Omit all pictures, and print word for word only the lines from the one containing "The height and width of the screenshot is (725, 1293)." through the end of the data.

THE RECORDS.
********

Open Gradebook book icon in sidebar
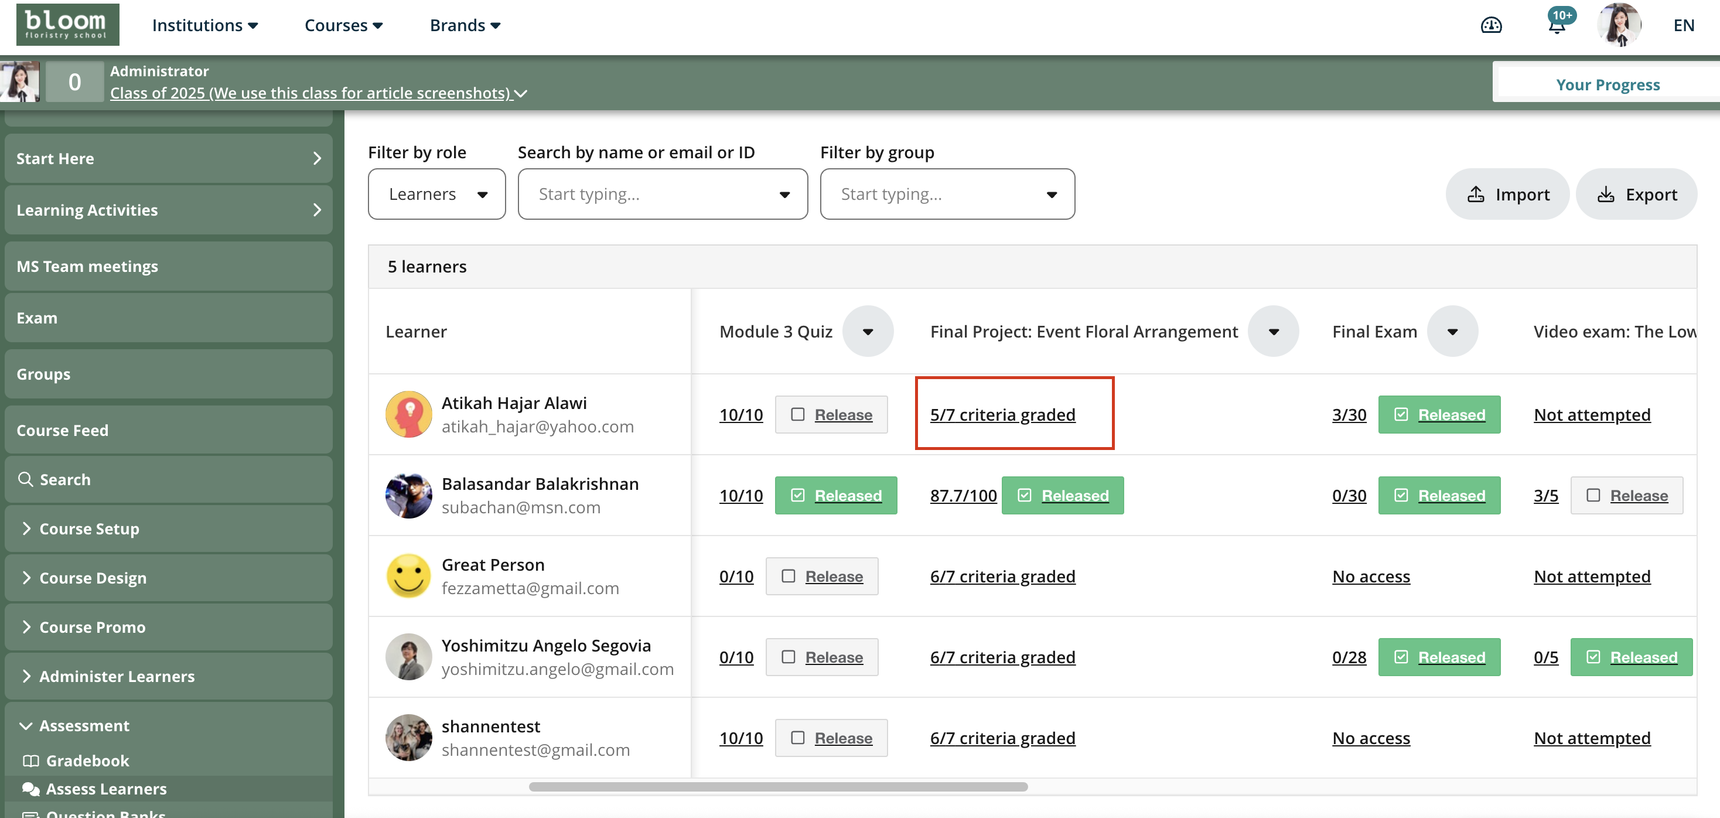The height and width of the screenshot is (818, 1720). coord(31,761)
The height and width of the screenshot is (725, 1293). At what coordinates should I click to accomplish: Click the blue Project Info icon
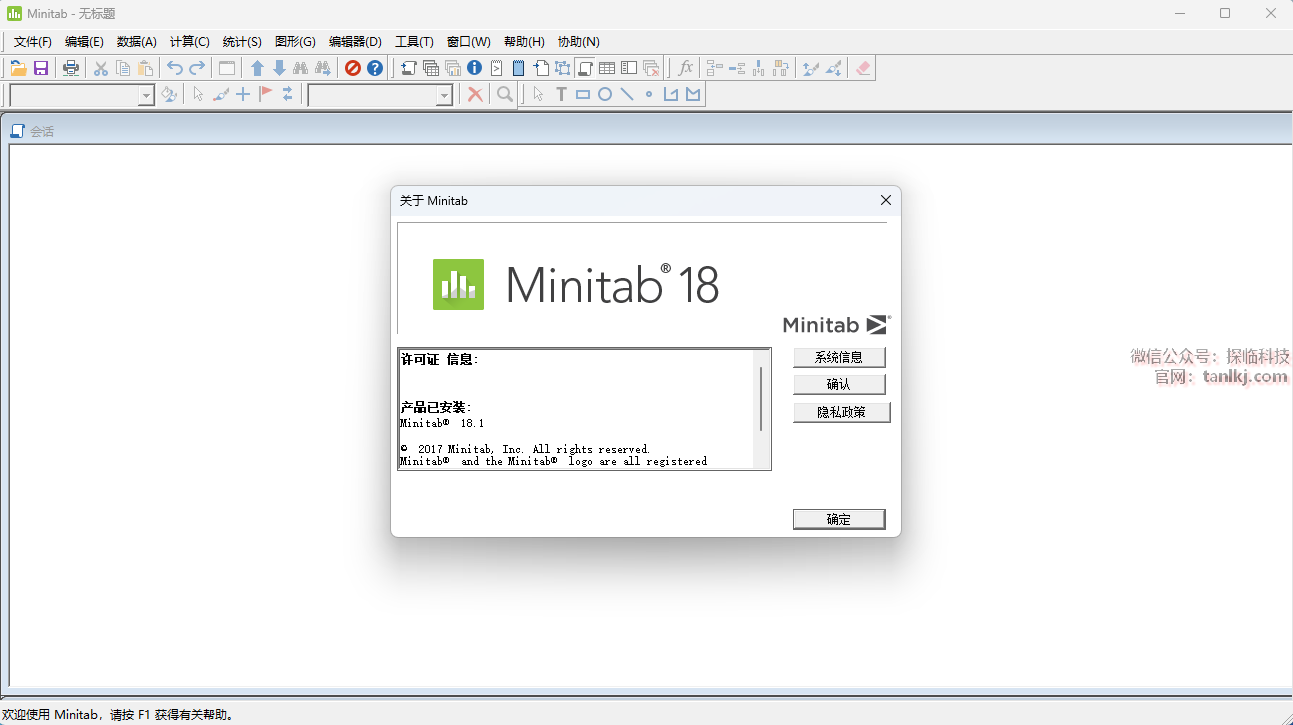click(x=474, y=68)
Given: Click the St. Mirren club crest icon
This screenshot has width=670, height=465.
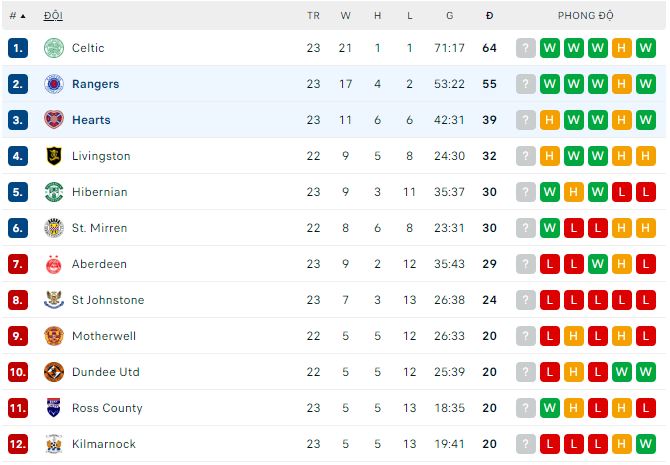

********

RESULT FOR THIS TASK.
The height and width of the screenshot is (725, 1293). At what coordinates should I click to accomplish: Click the blue Project Info icon
click(x=474, y=68)
Given: Click the St. Mirren club crest icon
This screenshot has width=670, height=465.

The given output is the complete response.